Francisco - Em uma patrulha noturna eu atirei em um inimigo, ele ficou ferido e
morreu logo depois de chegar na enfermaria. Isso fazia parte do nosso trabalho na
guerra. Era difícil de enxergar quando combatíamos à noite. Os alemães eram sacanas.
Colocavam minas por baixo de corpo de soldados, para que, quando alguém tirasse,
tudo explodisse. Nas portas, a mesma coisa. Se não tinha espaço para passar, nem
tentávamos. Era certo que havia algo que iria explodir quando a porta fosse aberta. Um
brasileiro ficou cego dos dois olhos quando abriu uma caneta que achou em uma
batalha. Ela explodiu no momento em que o soldado abria para ver o que continha. Um
amigo de Quaraí tinha uma moto no Brasil, e, quando ele viu uma na Itália, tentou ligar.
Havia uma bomba no motor e ela explodiu enquanto o soldado tentava ligar.
PI - E a medalha que o senhor recebeu durante a guerra?
Francisco - Ainda quando estava na Itália, fiquei sabendo que tinha ganhado
uma medalha de Cruz de Combate de Primeira Classe, a mais importante da FEB.
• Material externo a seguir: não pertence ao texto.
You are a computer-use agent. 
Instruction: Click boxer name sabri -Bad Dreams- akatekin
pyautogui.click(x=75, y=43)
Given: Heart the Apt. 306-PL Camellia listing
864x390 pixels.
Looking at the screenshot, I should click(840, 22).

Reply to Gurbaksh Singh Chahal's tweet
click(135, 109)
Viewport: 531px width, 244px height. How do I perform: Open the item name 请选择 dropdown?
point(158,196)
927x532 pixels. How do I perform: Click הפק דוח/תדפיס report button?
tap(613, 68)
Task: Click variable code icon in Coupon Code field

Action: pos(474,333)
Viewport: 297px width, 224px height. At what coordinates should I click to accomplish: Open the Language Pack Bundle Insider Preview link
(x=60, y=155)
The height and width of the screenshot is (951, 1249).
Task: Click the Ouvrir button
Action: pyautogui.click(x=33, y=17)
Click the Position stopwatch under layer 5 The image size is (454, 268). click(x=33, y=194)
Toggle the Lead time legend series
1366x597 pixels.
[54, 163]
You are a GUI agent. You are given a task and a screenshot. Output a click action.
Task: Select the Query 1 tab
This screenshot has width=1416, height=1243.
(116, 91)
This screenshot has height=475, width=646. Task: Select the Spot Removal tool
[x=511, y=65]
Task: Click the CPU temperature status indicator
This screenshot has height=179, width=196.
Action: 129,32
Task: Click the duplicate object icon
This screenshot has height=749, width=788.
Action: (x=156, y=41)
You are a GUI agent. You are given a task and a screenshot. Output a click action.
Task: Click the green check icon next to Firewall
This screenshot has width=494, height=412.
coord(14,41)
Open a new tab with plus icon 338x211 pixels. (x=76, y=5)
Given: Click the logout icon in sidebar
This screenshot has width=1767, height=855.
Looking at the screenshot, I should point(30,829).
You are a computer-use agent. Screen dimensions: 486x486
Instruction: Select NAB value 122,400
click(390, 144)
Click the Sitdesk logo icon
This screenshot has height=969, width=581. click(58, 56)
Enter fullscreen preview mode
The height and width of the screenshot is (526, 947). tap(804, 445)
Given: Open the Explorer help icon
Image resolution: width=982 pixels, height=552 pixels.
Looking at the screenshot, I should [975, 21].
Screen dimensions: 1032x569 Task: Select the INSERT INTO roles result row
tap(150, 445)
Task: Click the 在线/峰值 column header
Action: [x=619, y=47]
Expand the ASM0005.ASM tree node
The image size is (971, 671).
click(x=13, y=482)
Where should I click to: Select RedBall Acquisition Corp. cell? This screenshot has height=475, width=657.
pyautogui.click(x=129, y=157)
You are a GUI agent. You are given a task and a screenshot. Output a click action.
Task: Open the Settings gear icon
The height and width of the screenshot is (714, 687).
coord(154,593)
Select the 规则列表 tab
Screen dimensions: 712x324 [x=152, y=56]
Ganhei pela minha bravura, em um episódio que tentei salvar dois soldados e um
sargento, todos brasileiros, após um ataque de granadas. Eu tirei os dois do local e me
escondi. O sargento resistiu, mas ficou totalmente surdo. Já os ferimentos dos soldados
eram maiores, e eles não aguentaram.
BOX
A vida pós-guerra
Depois que retornou ao Brasil, Pértile foi convidado para continuar no Exército
Brasileiro, mas recusou, atitude da qual se diz arrependido. Ele voltou para São
Valentim e ficou trabalhando cerca de um ano junto à família, no período de
readaptação. Virou caminhoneiro e levava cargas de madeira até a cidade de Getúlio
Vargas. Exerceu a profissão por mais 15 anos. Posteriormente, passou em um concurso
federal, tendo se aposentado como motorista concursado. Foi nesse meio tempo também
que Pértile encontrou Rosa Cobalchini, com a qual casou e teve uma única filha. Hoje
ele se dedica à família, à propriedade e também a dar palestras em escolas da região,
para que os estudantes sintam com maior intensidade e demonstrem mais interesse pela
História, ouvindo de alguém que esteve lá sobre o que aconteceu no período da guerra.
Pértile é recebido diversas vezes ao ano no 6º Batalhão de Comunicações (BCOM), em
Bento Gonçalves, sendo que até hoje participa do desfile cívico de 7 de Setembro.
“Alguns amigos meus nem se lembram de momentos da guerra. Eu lembro porque eu
falo sempre e mantenho vivo esse pedaço da história.”